W tych liniach lotniczych masz największe szanse na „show” podchmielonego Janusza, awanturę i popsuty lot
Na co szóstym locie Ryanaira może dochodzić do incydentów z udziałem nietrzeźwych pasażerów, zakłócających spokój innym podróżnym – wynika z raportu magazynu konsumenckiego “Which?”. Inne linie lotnicze są niewiele lepsze.
W badaniu na zlecenie brytyjskiego magazynu przepytano 7900 pasażerów linii lotniczych z Wielkiej Brytanii, którzy lecieli w samolotem w ciągu tego roku. Mieli oni odpowiedzieć na pytanie, podczas lotów którymi liniami byli oni świadkami awantur czy zakłócania spokoju ze strony innych pasażerów. Co się okazało?
Z zestawienia wynika, że aż 17 proc. ankietowanych, którzy lecieli w minionym roku Ryanairem, mieli okazję obserwować niegrzeczne zachowanie, krzyki, zaczepki, awantury, a nawet bójki, najczęściej z udziałem nietrzeźwych pasażerów. Ryanair został więc niechlubnym zwycięzcą tego zestawienia.
Na kolejnych miejscach tego niechlubnego rankingu znalazły się dwie linie oferujące przede wszystkim loty czarterowe: Thomas Cook oraz TUI (odpowiednio 15 i 14 proc. wskazań w badaniu). Na następnym miejscu znalazła się zaś kolejna tania linia, czyli easyJet – 13 proc. pasażerów skarży się, że byli świadkami agresywnych i chamskich zachowań ze strony współpodróżnych.
Z kolei najrzadziej na podchmielonych i awanturujących pasażerów natrafiali pasażerowie linii Flybe i Norwegian (po 5 proc. Wskazań), British Airways (7 proc.), Virgin i Emirates (po 8 proc.).
Średnio z raportu “Which?” Wynika, że co dziesiąty pasażer miał popsutą podróż z powodu chamskich współpasażerów.
Twórcy badania wskazują na to, że powodem takiej sytuacji jest nadmierne spożywanie alkoholu przez pasażerów. Wskazują przy tym na rosnącą liczbę incydentów z udziałem pasażerów. Z danych brytyjskiego urzędu lotniczego CAA wynika, że w 2016 roku było ich 186, a w 2017 roku – już 417. Według “Which?” – w tym roku ten rekord znów zostanie pobity. A musimy pamiętać, że linie lotnicze nie zgłaszają wszystkich takich incydentów, gdyż nie chcą sobie robić dodatkowych problemów.

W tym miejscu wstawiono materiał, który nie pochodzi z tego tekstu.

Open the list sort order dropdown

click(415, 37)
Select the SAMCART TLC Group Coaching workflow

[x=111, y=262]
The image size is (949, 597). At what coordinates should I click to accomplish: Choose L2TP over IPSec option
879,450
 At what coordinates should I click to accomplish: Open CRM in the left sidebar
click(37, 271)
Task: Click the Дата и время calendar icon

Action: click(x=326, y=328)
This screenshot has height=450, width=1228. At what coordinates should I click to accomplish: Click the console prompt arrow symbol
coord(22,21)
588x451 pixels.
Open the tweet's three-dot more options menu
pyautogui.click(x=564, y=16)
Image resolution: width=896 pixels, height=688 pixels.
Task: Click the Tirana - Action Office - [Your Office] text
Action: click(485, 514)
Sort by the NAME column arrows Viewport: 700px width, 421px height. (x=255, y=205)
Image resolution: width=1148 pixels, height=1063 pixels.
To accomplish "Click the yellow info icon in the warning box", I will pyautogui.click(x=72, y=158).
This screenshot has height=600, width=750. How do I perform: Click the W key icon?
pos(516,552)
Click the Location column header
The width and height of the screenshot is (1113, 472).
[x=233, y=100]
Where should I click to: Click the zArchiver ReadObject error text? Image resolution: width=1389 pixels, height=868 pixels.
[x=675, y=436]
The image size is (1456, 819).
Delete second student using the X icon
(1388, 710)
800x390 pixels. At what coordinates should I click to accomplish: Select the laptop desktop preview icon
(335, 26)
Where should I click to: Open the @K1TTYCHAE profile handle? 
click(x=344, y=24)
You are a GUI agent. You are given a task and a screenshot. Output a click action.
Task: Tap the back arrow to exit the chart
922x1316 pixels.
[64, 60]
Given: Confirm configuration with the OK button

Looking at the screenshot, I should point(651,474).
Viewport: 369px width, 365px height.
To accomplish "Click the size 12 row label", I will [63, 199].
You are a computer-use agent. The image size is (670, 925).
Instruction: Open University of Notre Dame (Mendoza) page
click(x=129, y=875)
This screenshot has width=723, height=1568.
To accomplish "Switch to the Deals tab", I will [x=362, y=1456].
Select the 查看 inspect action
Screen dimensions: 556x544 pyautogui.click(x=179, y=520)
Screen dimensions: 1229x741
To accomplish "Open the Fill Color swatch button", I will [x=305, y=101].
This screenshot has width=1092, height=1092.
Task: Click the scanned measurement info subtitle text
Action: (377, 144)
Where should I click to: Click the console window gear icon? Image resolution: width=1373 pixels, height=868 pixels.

Jednocześnie “Which?” oskarża linie lotnicze – a zwłaszcza Ryanaira – o podwójne standardy. Z jednej bowiem strony linie lotnicze chcą ograniczać sprzedaż alkoholu na lotniskach, z drugiej zaś – Ryanair nagradza i premiuje swoich pracowników, którzy sprzedają najwięcej alkoholu na pokładzie samolotu.
– Linie lotnicze muszą być bardziej odpowiedzialne i nie dopuszczać do tego, by pasażerowie pili zbyt dużo. Z całą pewnością dobrym rozwiązaniem nie jest dawanie premii stewardesom, które sprzedadzą najwięcej drinków pasażerom – mówi Rory Borland, redaktor naczelny “Which?”